● EXERCISE REQUIREMENTS:
1. Quote the passage on behaviorism in communication research from "One of the most" up to and including "to observable responses.".
2. In the passage on behaviorism in communication research, on what date did the War of the Worlds broadcast take place?

One of the most famous and influential scientists associated with behaviorism— B. F. Skinner—believed that the only things necessary for explaining the behavior of any organism—including humans—was a description of the important elements of the external environment and an understanding of the functional connections between them and the behavior of interest (Smith, 1996). According to Skinner and other strict behaviorists, it was not only unnecessary but also somewhat foolish to develop theories about what was going on inside the brain of the animal since we could not possibly measure with any accuracy something that we could not directly observe (Smith, 1996). So, to return to the Pavlovian metaphor, the task of most experimental psychology conducted from the 1930s to 1950s became essentially one of matching an external stimulus to observable responses.
Communication researchers and theorists during this time reflected behaviorist approaches in their work, primarily because many scholars migrating to the field had been trained—and therefore highly influenced by—psychologists immersed in the paradigm (Paisley, 1984). The pattern of the Stimulus-Response Model, for example, is apparent in the classic definition of communication from Lasswell (1927/1971): “Who says What to Whom and with What Effect.” Later, the model proposed in Shannon and Weaver’s (1949) Mathematical theory of communications (see Figure 1.1) still conceptualized communicative acts in a manner just slightly more elaborated than Pavlov’s description of salivating dogs responding to signals 20 years previously.
Figure 1.1 The Shannon-Weaver model of communications, circa 1949.
Early Behaviorist Communication Research
Of course, with communication research in its infancy, using a behaviorist model to establish predictable responses from well-explicated causal stimuli was important and necessary work. Many notable relationships were identified during the early years of the field. Consider the research conducted by Hadley Cantril who explored the massive panic caused by the radio performance of H. G. Wells’ War of the Worlds on CBS’s “Mercury Theater of the Air.” The broadcast, which occurred on October 30, 1938, contained multiple on-air reminders that the show was merely a dramatic performance. Nevertheless, all over North America people believed they were hearing a live broadcast of an interplanetary invasion by Martians intent on destroying the Earth! The extent of the panic was so great that Cantril and his colleagues at Princeton University’s Office of Radio Research seized upon the opportunity to conduct the first investigation of wide scale public behaviors triggered by a media event (Lowery & DeFleur, 1995). What Cantril hoped to do was take the behavioral responses—which ranged from sorority sisters huddled around radios saying their tearful goodbyes to frantic calls to police stations and attempted suicides—and work backwards to identify the environmental conditions which had served as stimuli. To do so, the researchers conducted a wide-ranging study utilizing personal interviews, surveys, and content analysis of over 12,000 print pieces describing the broadcast and people’s reactions to it.

(Records locating elements on screen)
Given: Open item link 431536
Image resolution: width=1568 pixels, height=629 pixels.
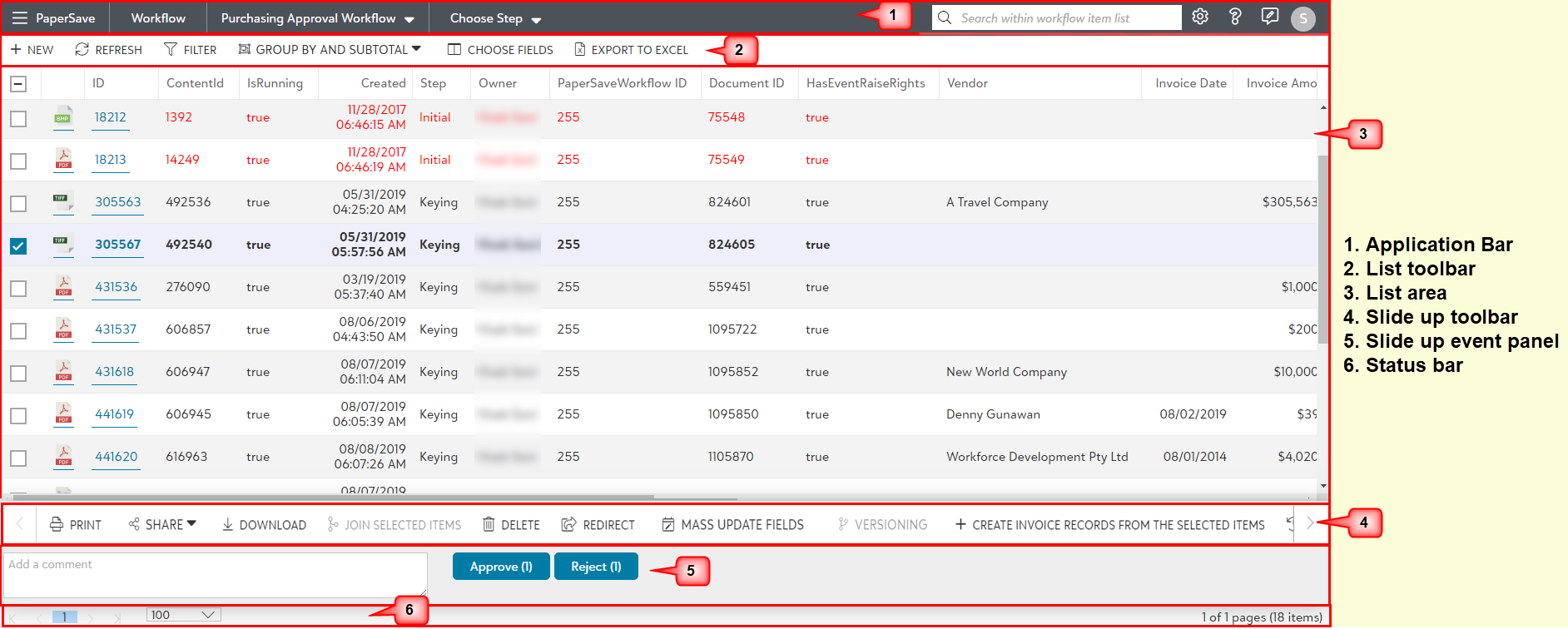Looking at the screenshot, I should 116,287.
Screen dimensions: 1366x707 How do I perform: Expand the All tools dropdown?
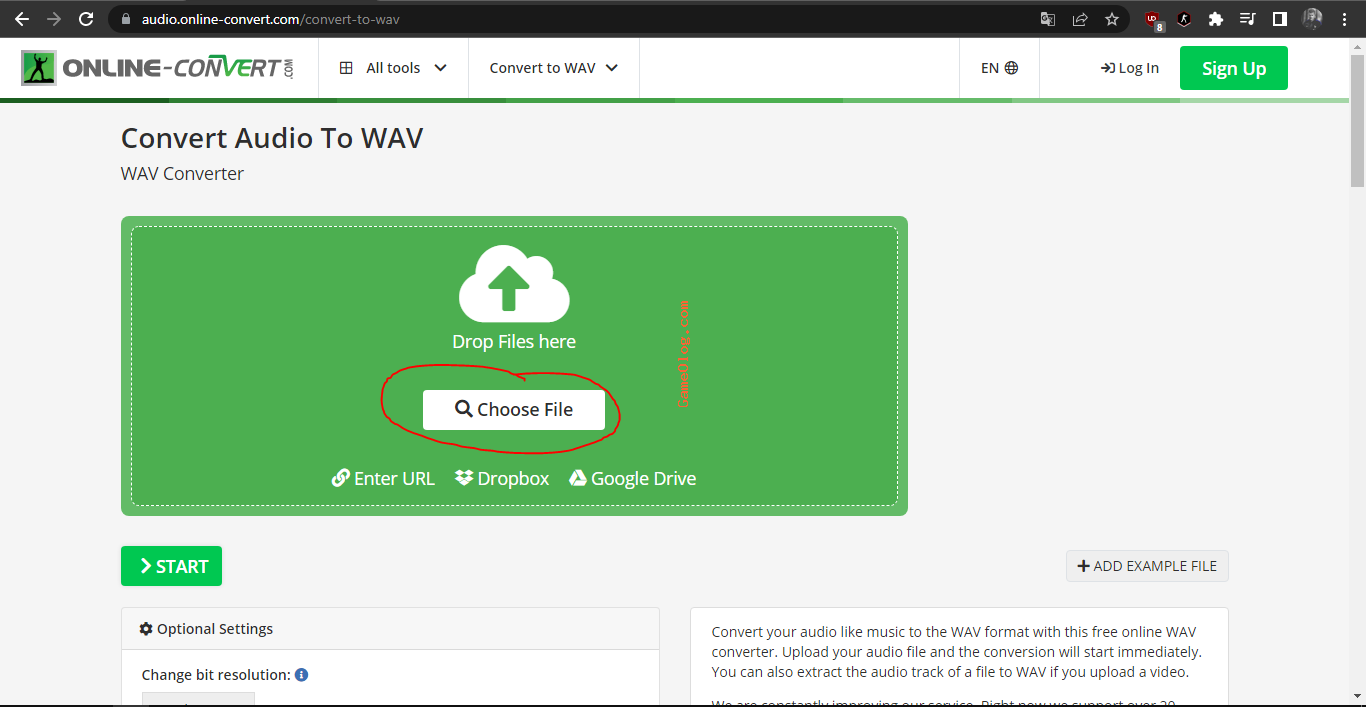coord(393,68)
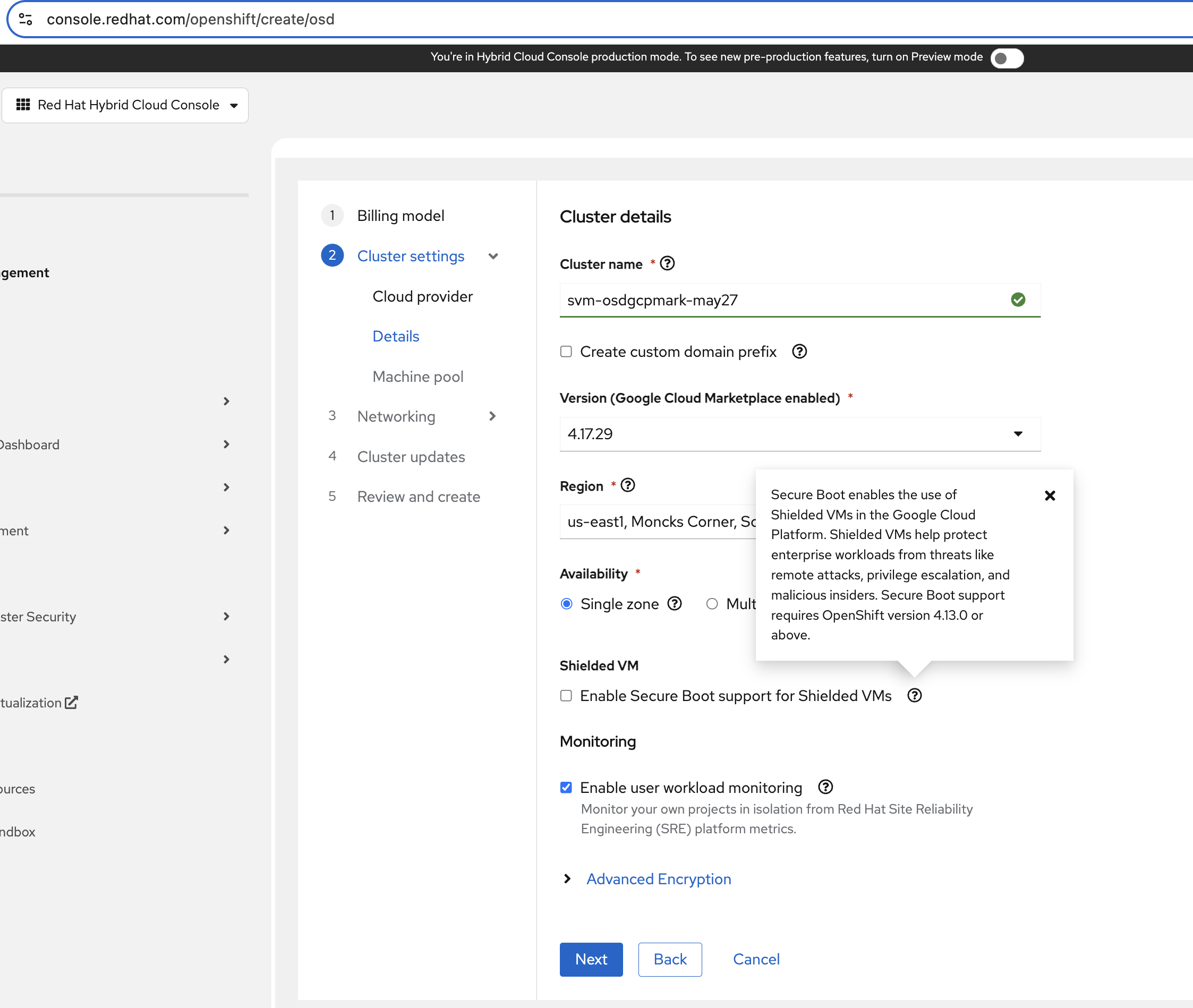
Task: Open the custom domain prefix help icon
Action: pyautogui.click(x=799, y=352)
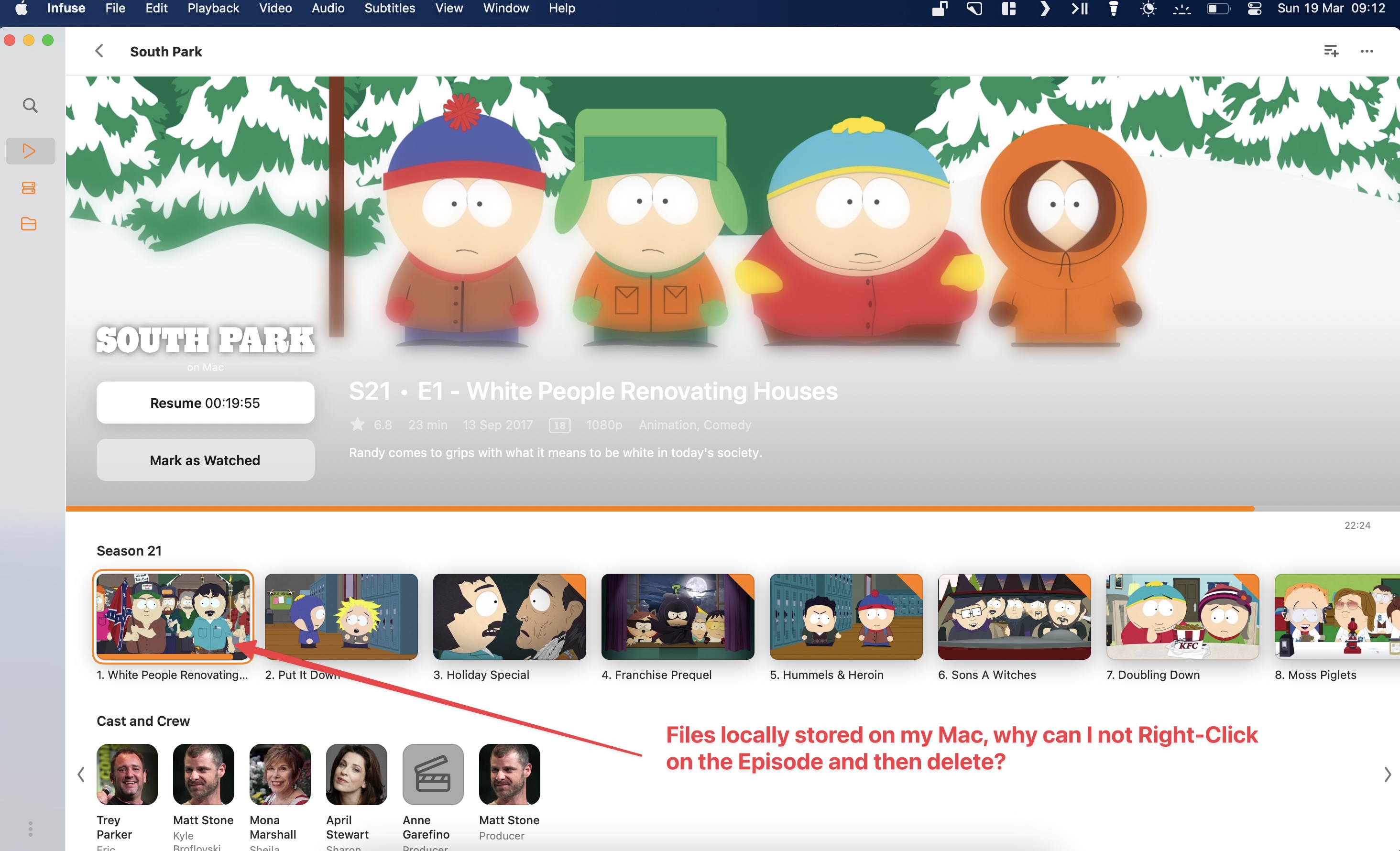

● TASK-BY-TASK RESULTS:
1.
One of the most famous and influential scientists associated with behaviorism— B. F. Skinner—believed that the only things necessary for explaining the behavior of any organism—including humans—was a description of the important elements of the external environment and an understanding of the functional connections between them and the behavior of interest (Smith, 1996). According to Skinner and other strict behaviorists, it was not only unnecessary but also somewhat foolish to develop theories about what was going on inside the brain of the animal since we could not possibly measure with any accuracy something that we could not directly observe (Smith, 1996). So, to return to the Pavlovian metaphor, the task of most experimental psychology conducted from the 1930s to 1950s became essentially one of matching an external stimulus to observable responses.

2. October 30, 1938